Dataset entries
• • • • • • •

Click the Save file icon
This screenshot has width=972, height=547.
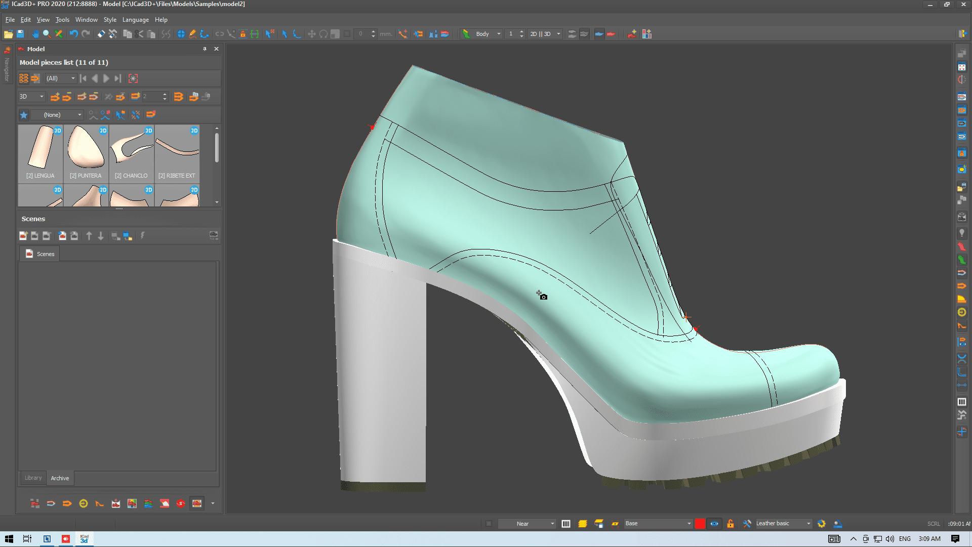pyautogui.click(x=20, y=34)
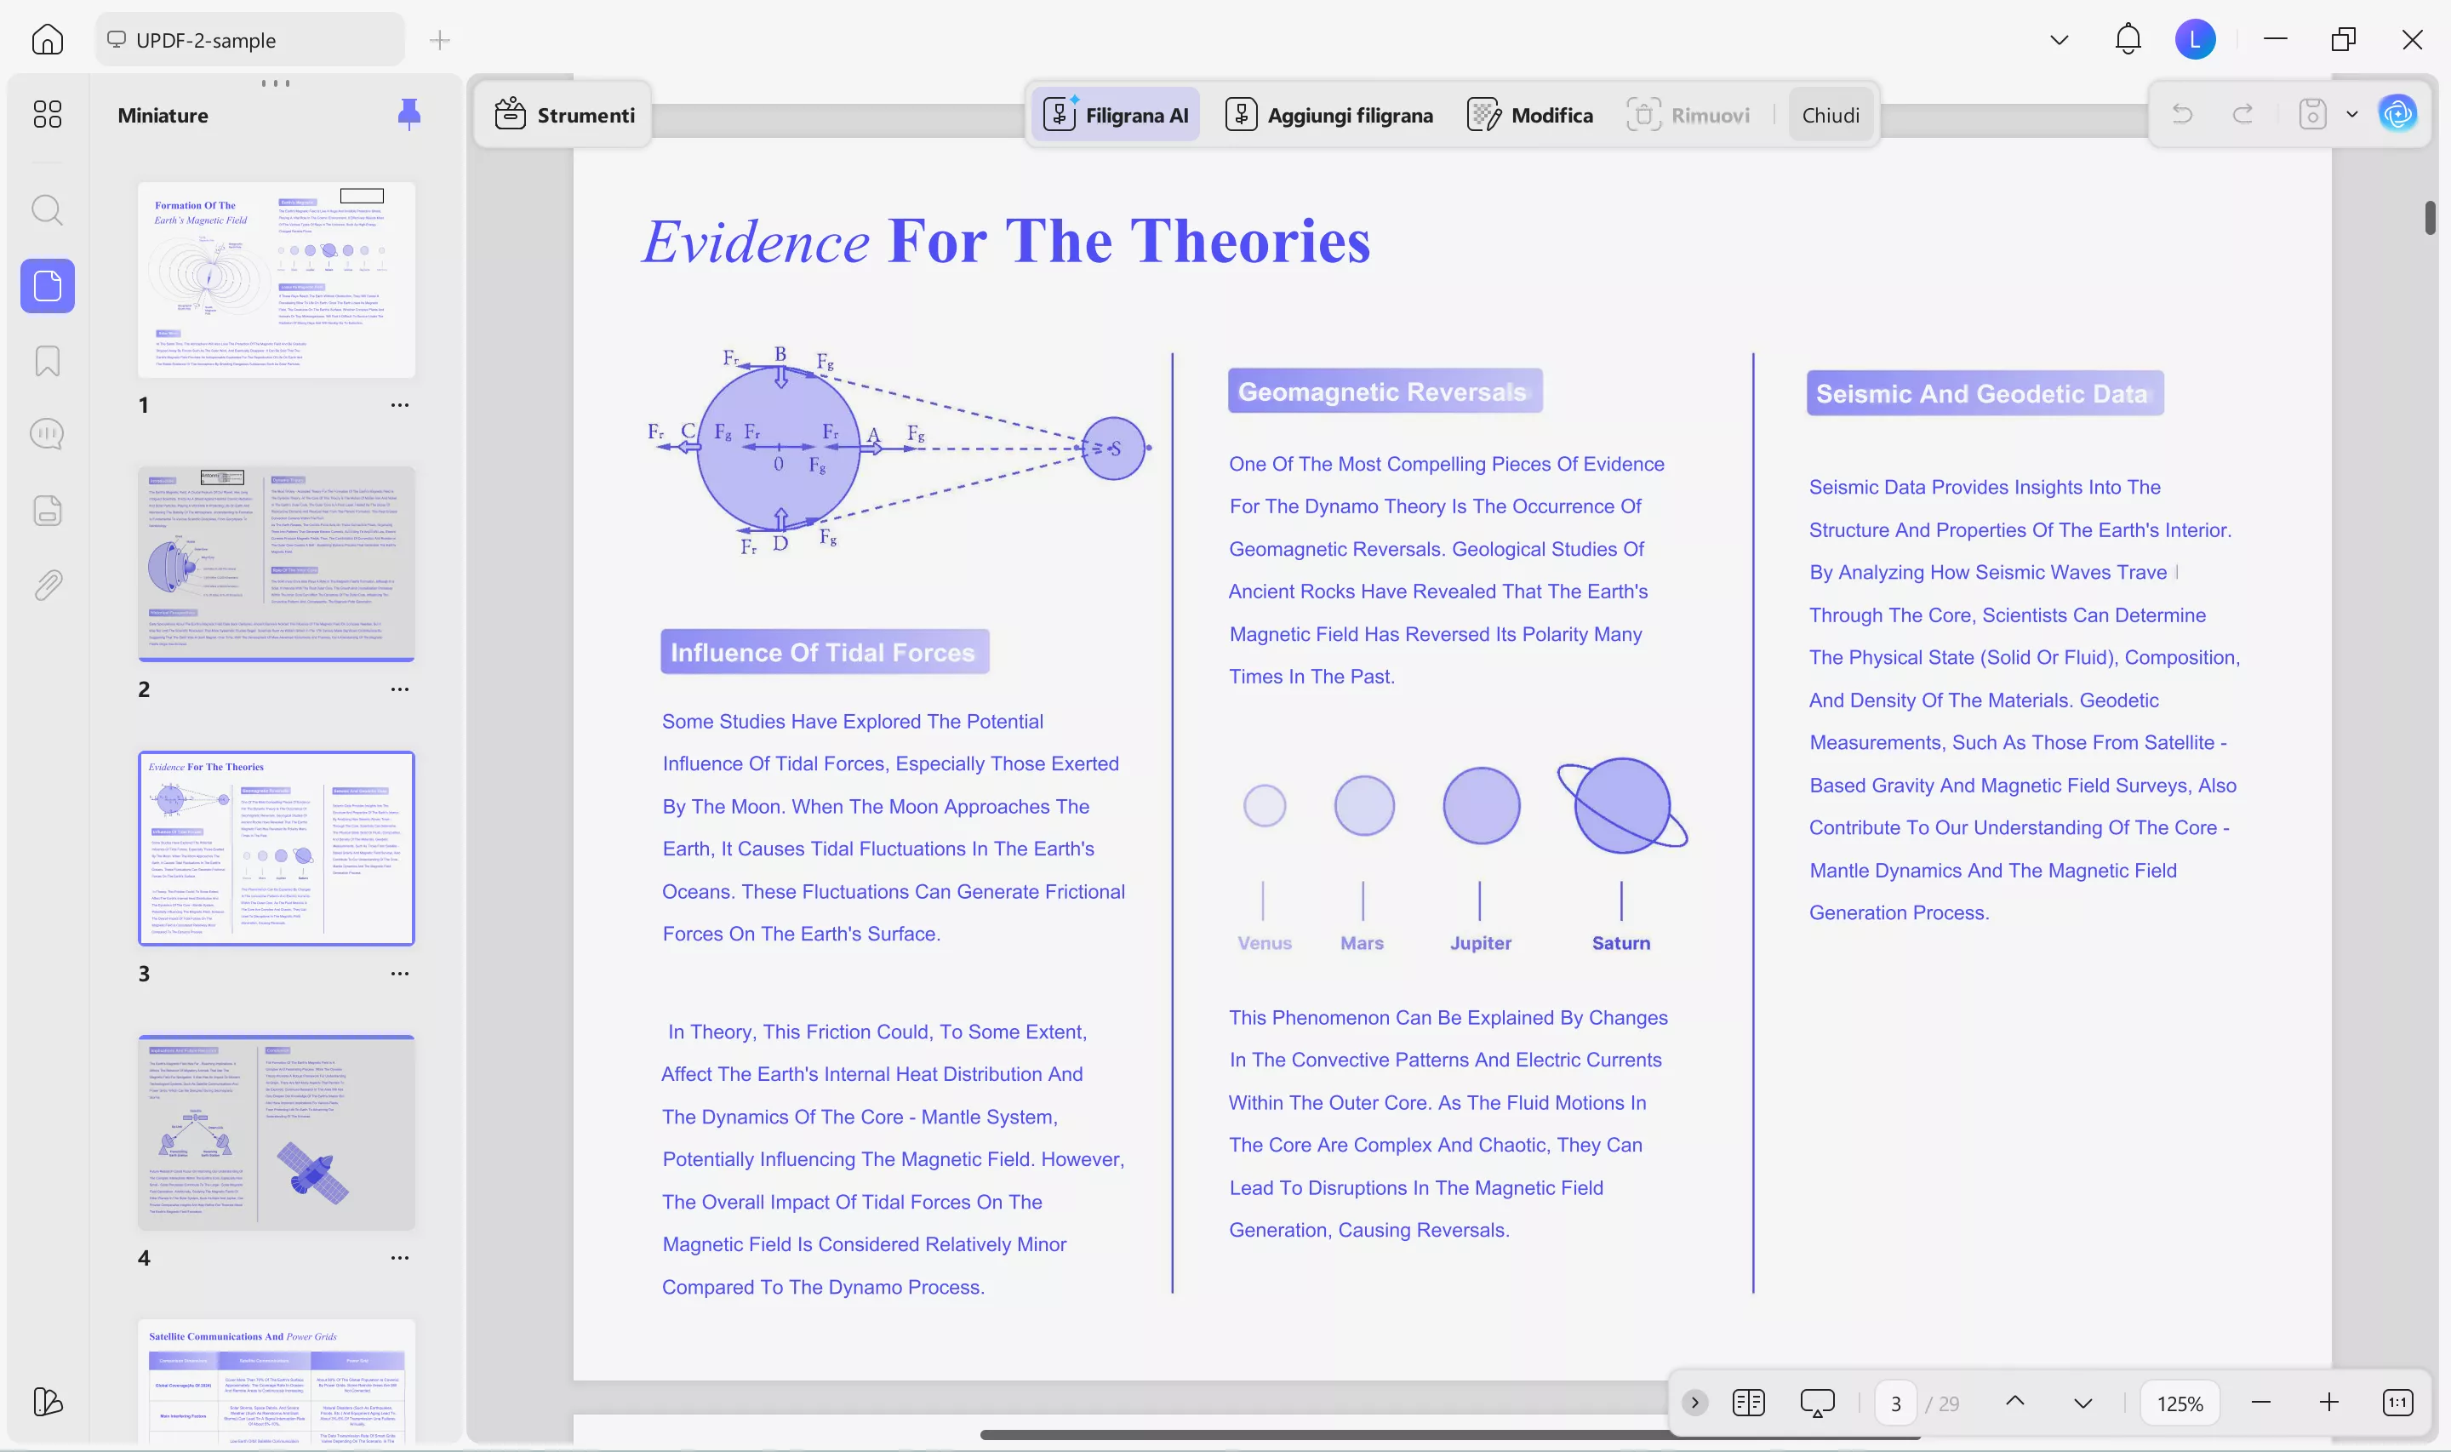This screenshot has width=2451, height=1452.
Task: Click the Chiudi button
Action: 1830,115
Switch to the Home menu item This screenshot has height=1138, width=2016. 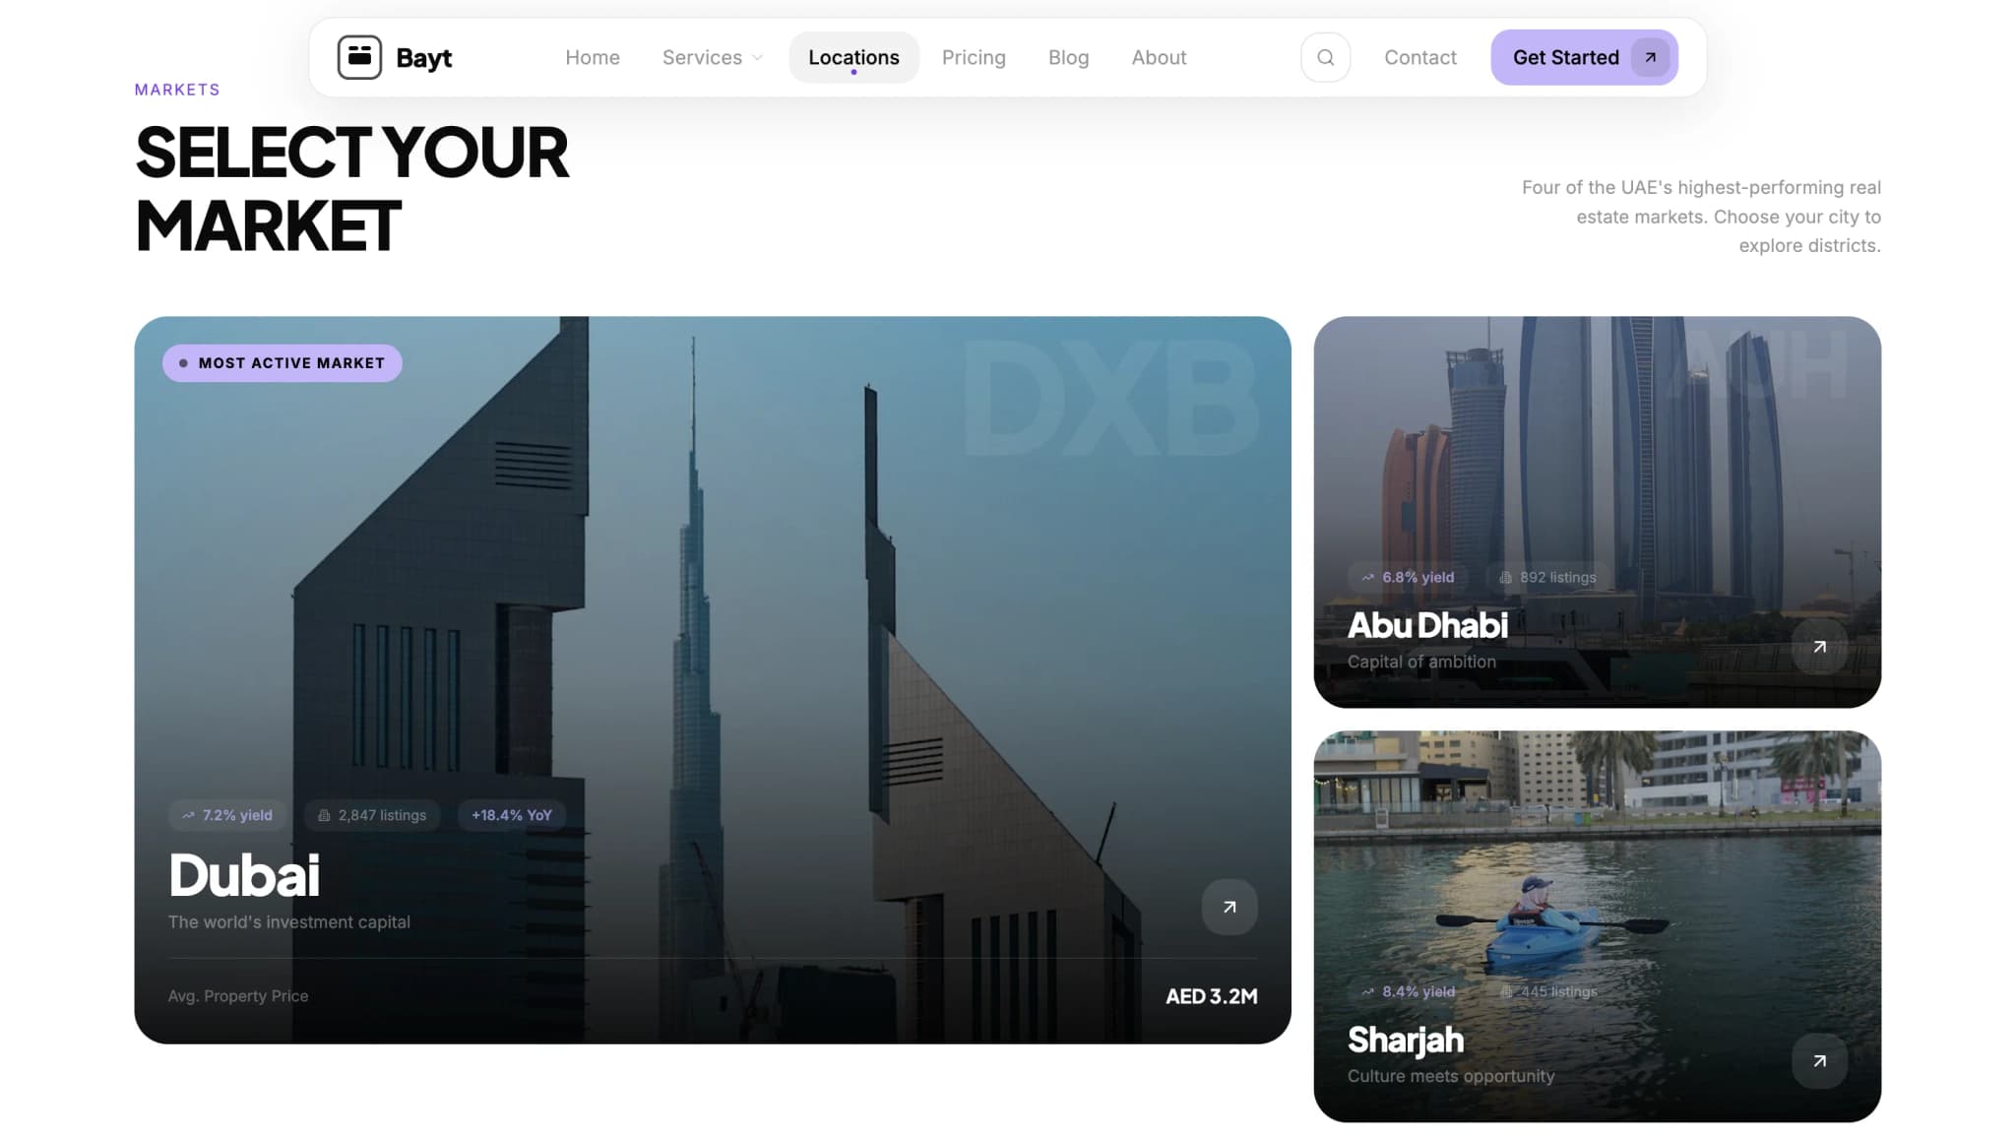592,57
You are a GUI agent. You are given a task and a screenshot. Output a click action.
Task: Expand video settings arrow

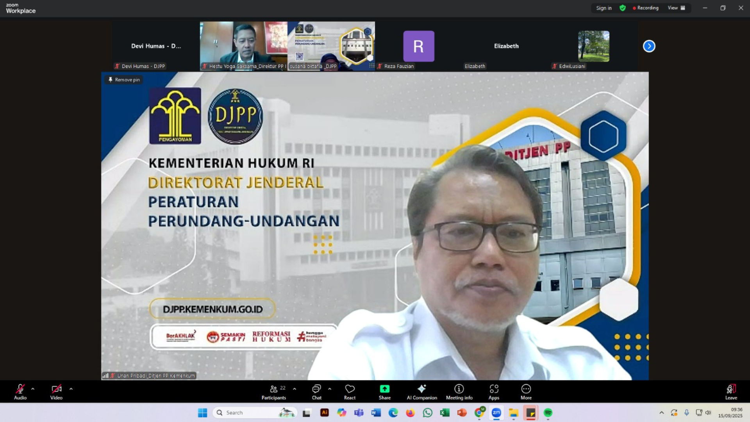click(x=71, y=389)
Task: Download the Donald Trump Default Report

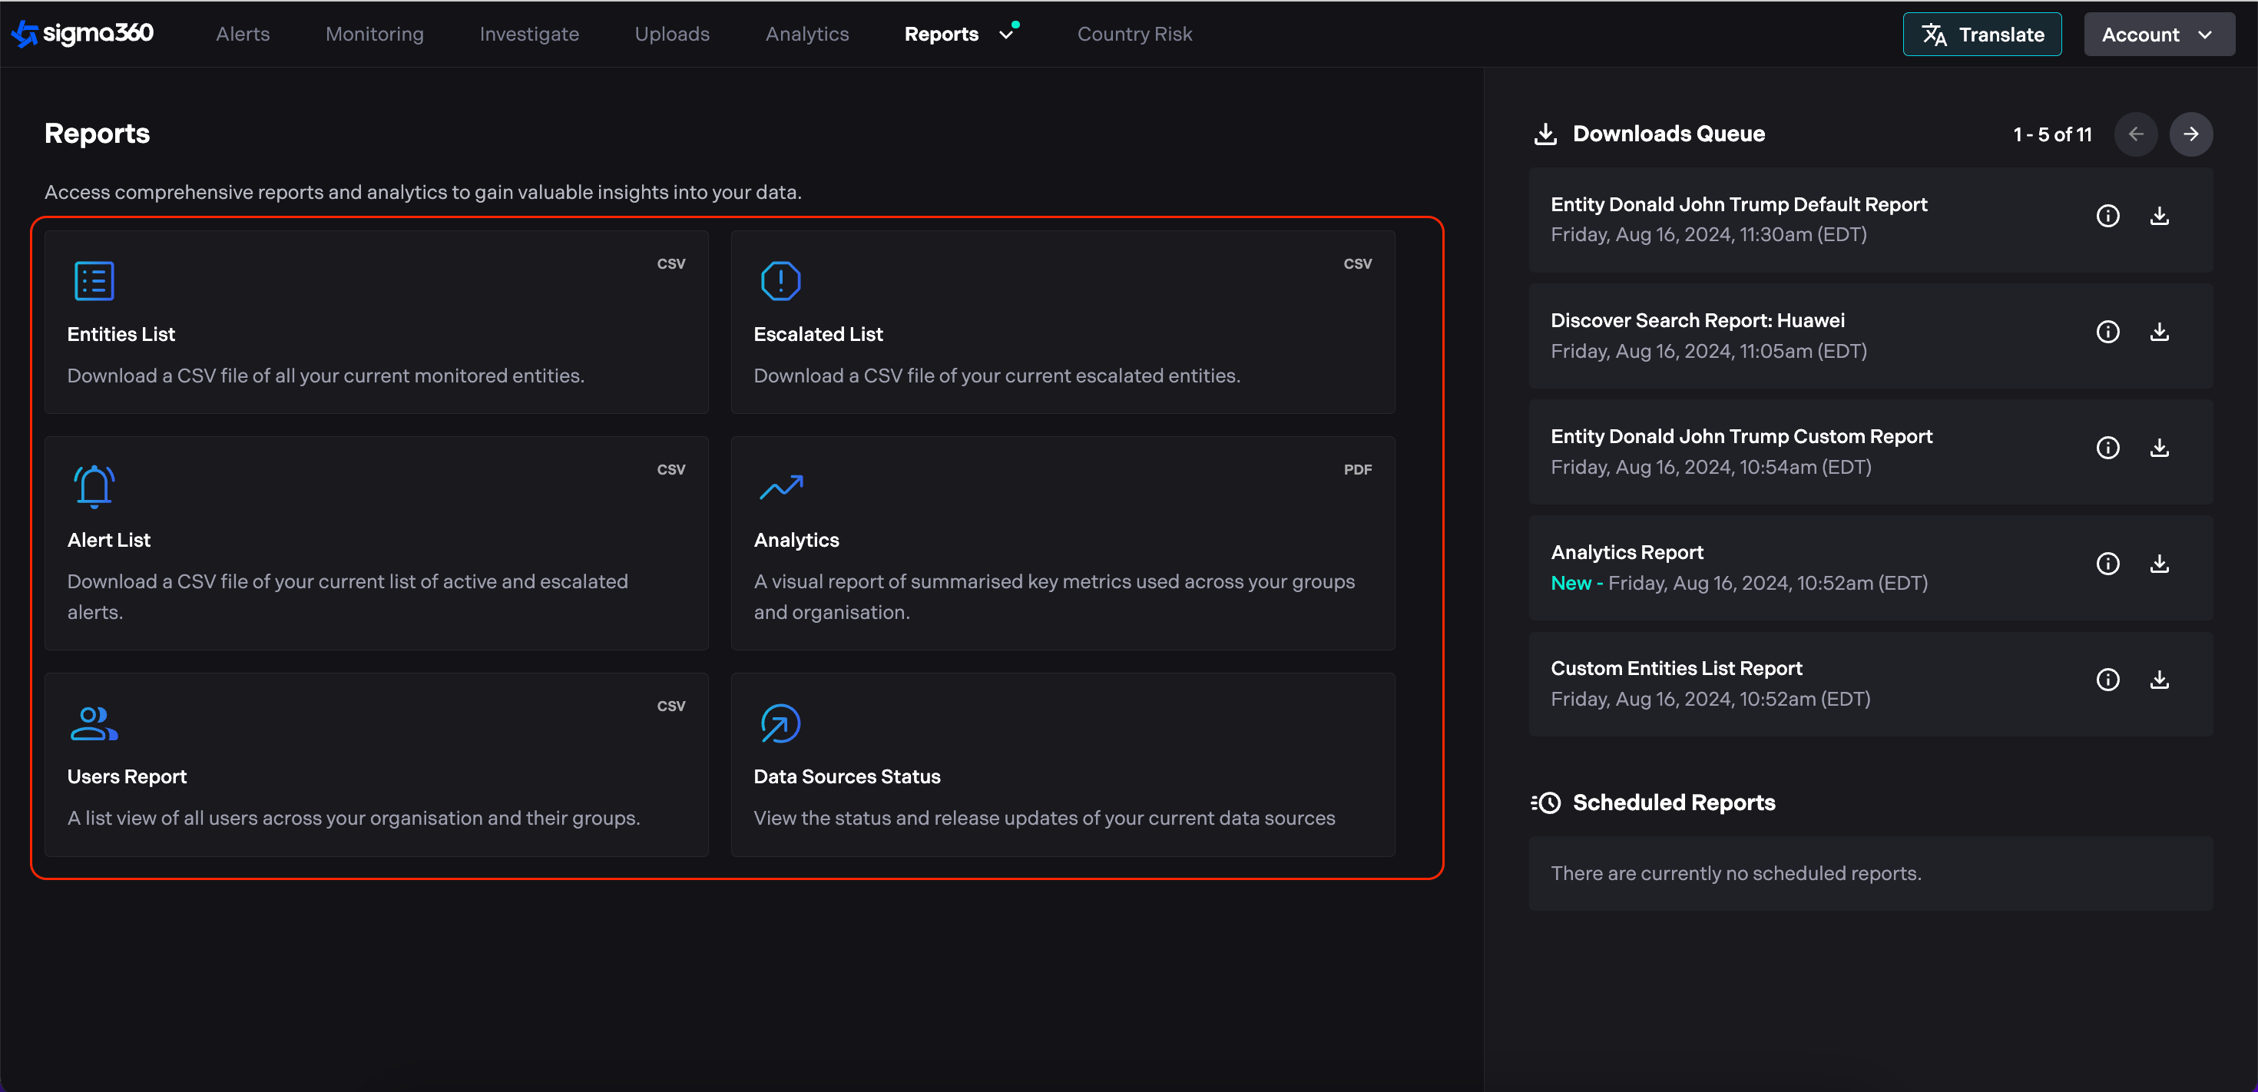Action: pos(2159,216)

• • • • • • •

◆ Work instructions: In the records above, transcribe exactly the lines from the one containing "Task: Expand video settings arrow" through the last line, both included, and skip the pictures.

◆ Solution:
Task: Expand video settings arrow

click(x=71, y=389)
Task: Download the Donald Trump Default Report

Action: pos(2159,216)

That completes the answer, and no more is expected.